PROBLEM DESCRIPTION:
Rescale the lines starting at the one that contains "You are a GUI" and continuing through the last line, and give only those lines again, including their requests. Multiply every coordinate in the answers by 1.4 and round each to a whole number, with halves rounded up, and leave the pictures out.
:: INPUT FOR THIS TASK ::
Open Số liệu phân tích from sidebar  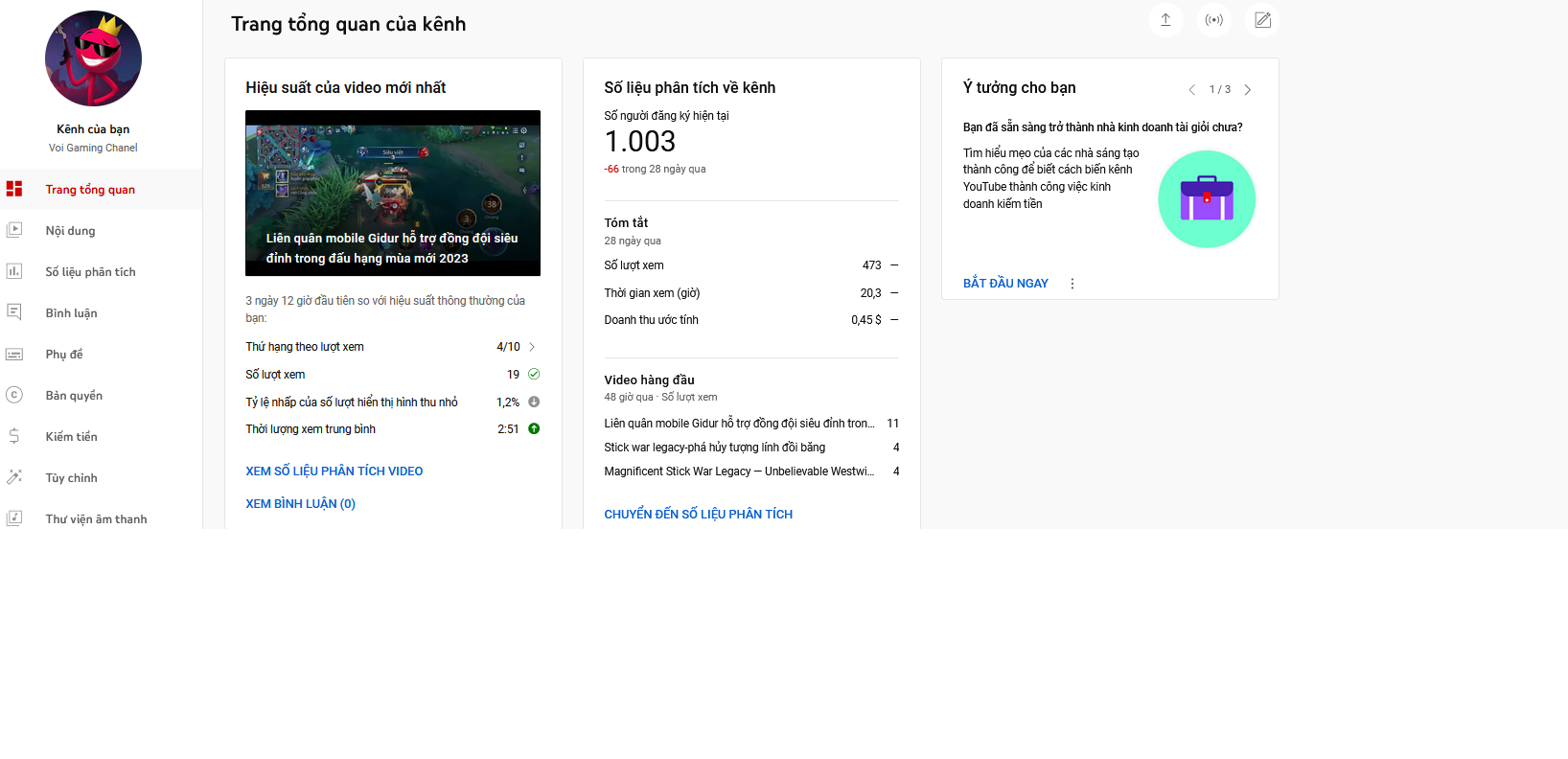click(x=90, y=272)
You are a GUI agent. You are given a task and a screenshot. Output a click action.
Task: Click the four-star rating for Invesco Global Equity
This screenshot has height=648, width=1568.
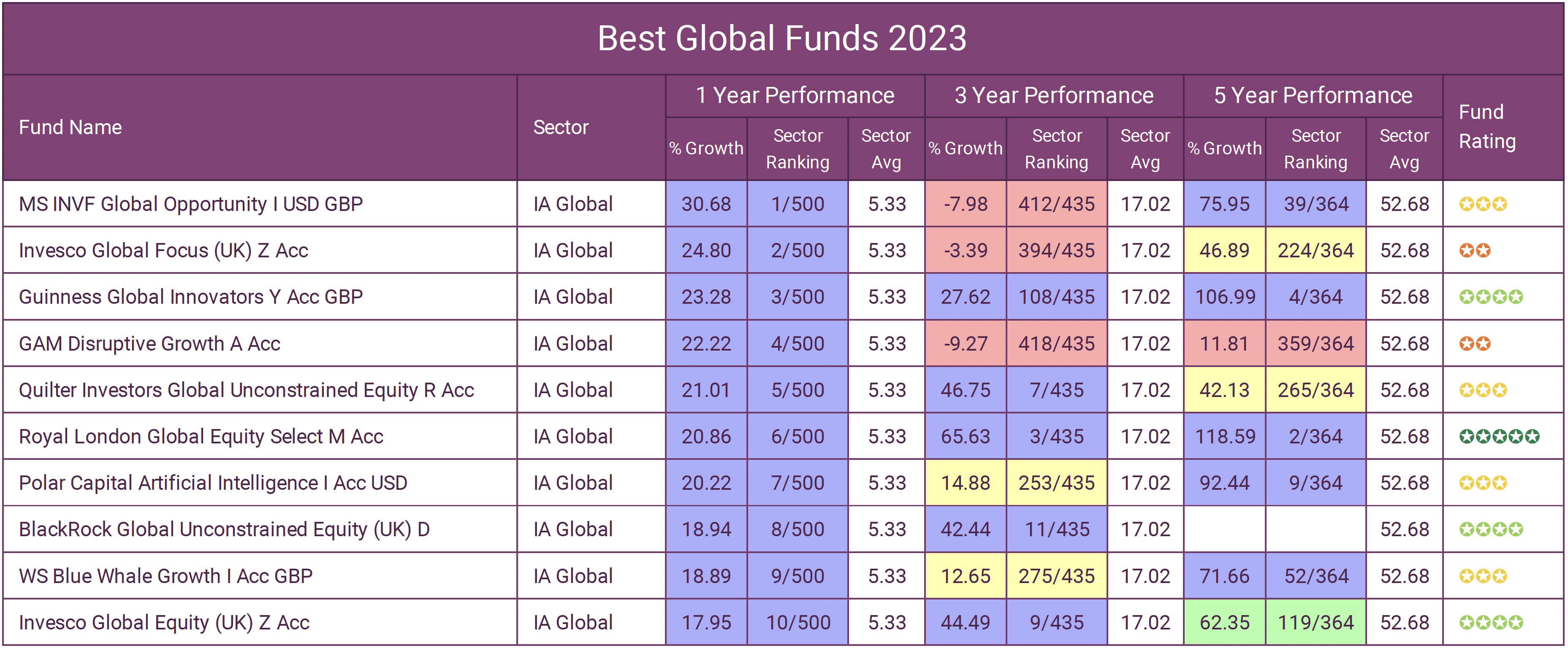tap(1491, 622)
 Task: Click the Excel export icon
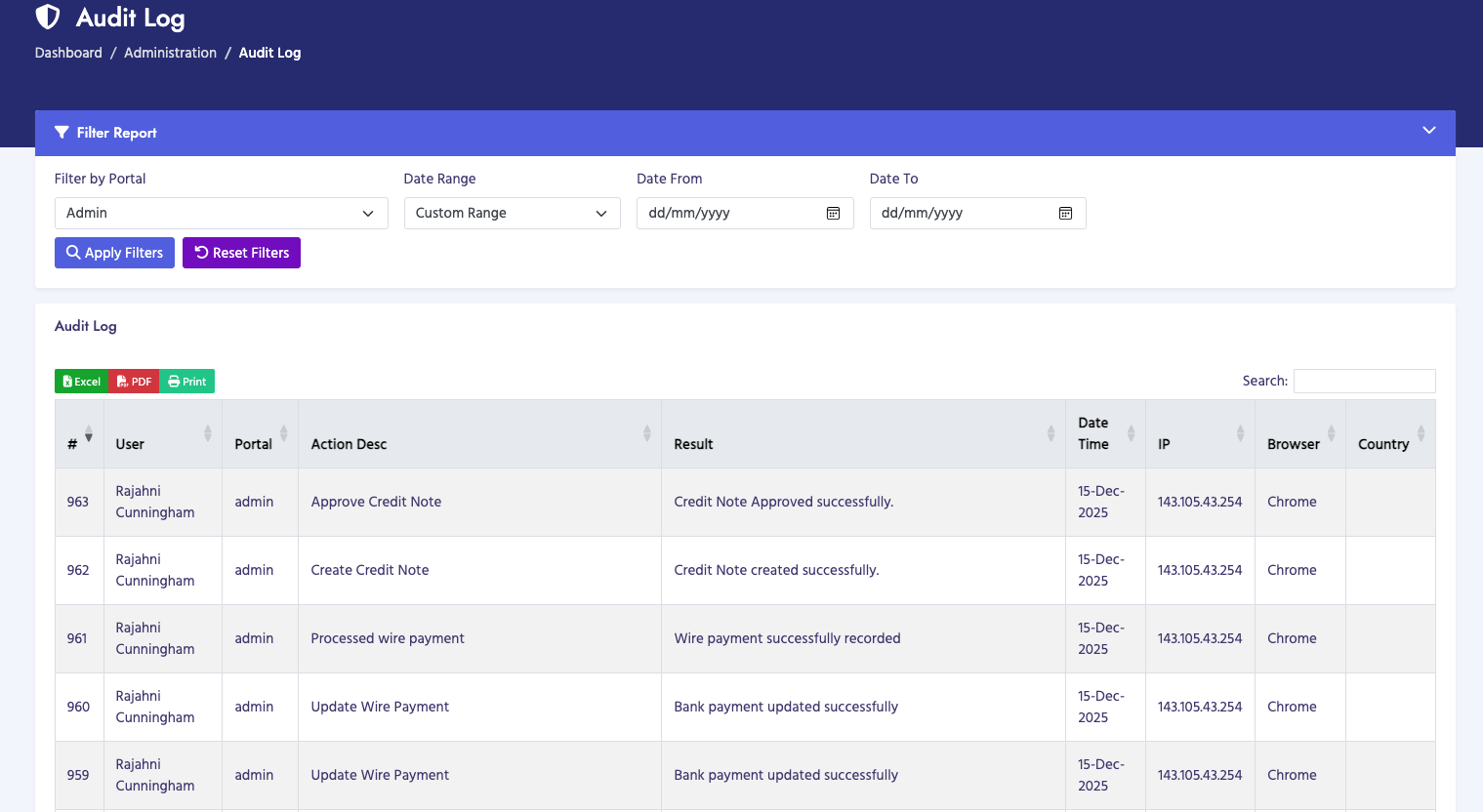(65, 382)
:::
EXPECTED ANSWER:
You are a GUI agent. You are given a task and a screenshot. Output a click action.
Task: Click the four-star rating for Invesco Global Equity
This screenshot has height=648, width=1568.
tap(2087, 871)
 Task: Click the Excel export icon
(91, 535)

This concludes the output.